Fennel- Fennel is long duration crop with indeterminate flowering behavior. The plant is generally tall. As of now very little information is available which may be used for designing an Ideotype. As such the plant types can be classified into short and tall types. The fennel is cultivated by two methods- direct sowing and transplanted. The transplanted types require long duration (>10 months) while the direct sowing is raised as Rabi crop required around 6% months. The heights of the plants reach 2m. for good quality product, multiple pickings are practiced. This is particularly required when the harvesting is done for green fennel which has good flavor and fetches more prices. Again, a positive correlation between major morphological traits and seed yield is reported in fennel . While very low non-significant correlation has been reported between days to flowering and seed yield . Hence, genotypes with late flowering habitat are high yielding. Therefore the Ideotype for high yielding varieties should incorporate shorter height, start flowering earlier and as far as possible should be synchronous in maturity. Such genotypes are expected to yield high in short duration. Even the foliage is profuse and drooping. Fennel is intercropped with several other crops. Therefore compact plant type is a preferred Ideotype for fennel when used in intercropping. As of now genotypes which are shorter and showing synchrony in maturity are not found in fennel. Once again mutation breeding may come to rescue to develop unique plant type. At NRCSS, Ajmer, mutants which are very short have been identified although the stability of their performance is yet to be studied.

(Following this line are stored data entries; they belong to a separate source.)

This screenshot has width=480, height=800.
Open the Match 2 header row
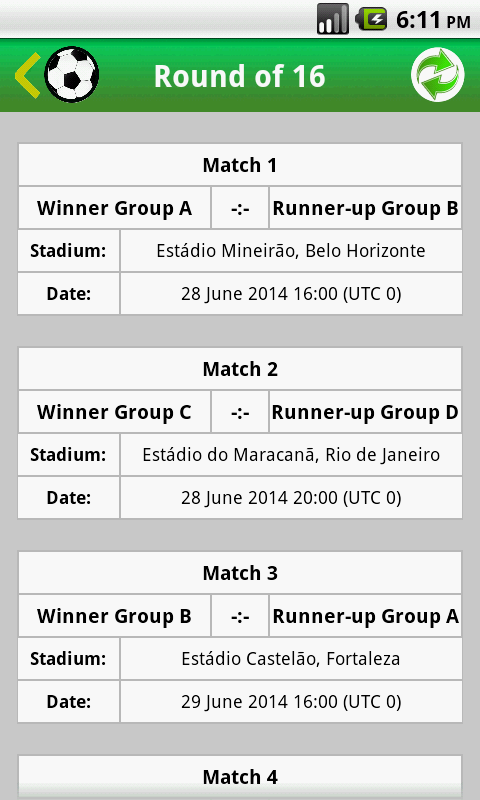(240, 369)
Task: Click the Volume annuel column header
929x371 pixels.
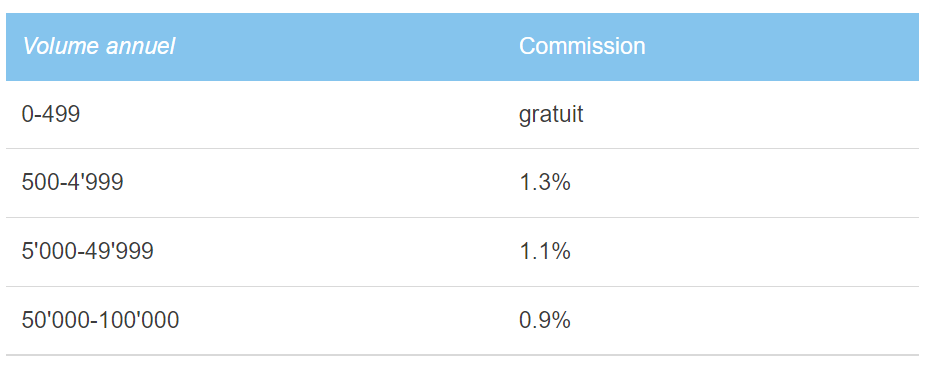Action: point(98,46)
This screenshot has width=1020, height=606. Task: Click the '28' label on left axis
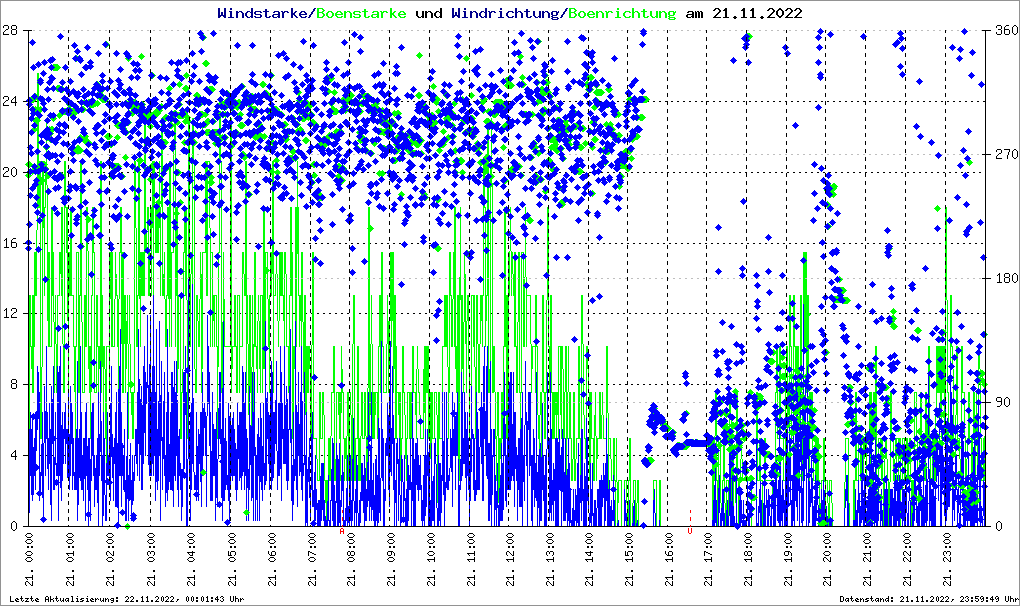click(9, 30)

Fenugreek- Fenugreek plant has a slender stem owing to which the plants prostrate. Because of the prostrate habit, plants get entangled and become vulnerable to soil born fungi. Moreover, the pods appear along the stem because of which non synchronous maturity is observed. This also makes machine harvesting difficult and the realized yields are low. Fortunately we have determinate plant type (UM 305) available. This genotype is short and the pods point upwards which makes high density sowings possible. This plant type may be used as a model Ideotype to breed high yielding varieties in fenugreek. Fenugreek is plagued by powdery mildew and downy mildew is becoming problems.
Cumin- The plants of cumin are slender and short with near synchronous flowering and maturity making the plant types an ideal plant. The biggest challenge in cumin is its susceptibility to biotic stresses namely wilt and blight. As of now no resistance source is available against both the diseases. Hence intense search for resistant source is required. Search for somaclonal variants using in vitro techniques have been done  but with limited success.
In seed spices, in order to develop Ideotype basic genetic information is still not available. Even the physiological and biochemical traits which affect the yield and the quality of spices i.e. essential content in case of coriander, fennel and cumin and dysgenic content in fenugreek are still not worked out. With the available information, breeding for synchrony in flowering and maturity, erect type with higher sink size in relation to source is needed so that optimum yields are obtained under irrigated conditions. With the availability of information on the genetics of major morphological traits, and the effect of changing climate, we may develop Ideotype for different situation enumerated at the beginning of this manuscript. With the availability of information one may develop Ideotype for a given situation as proposed by Rotter  even through simulation can be generated [30-32].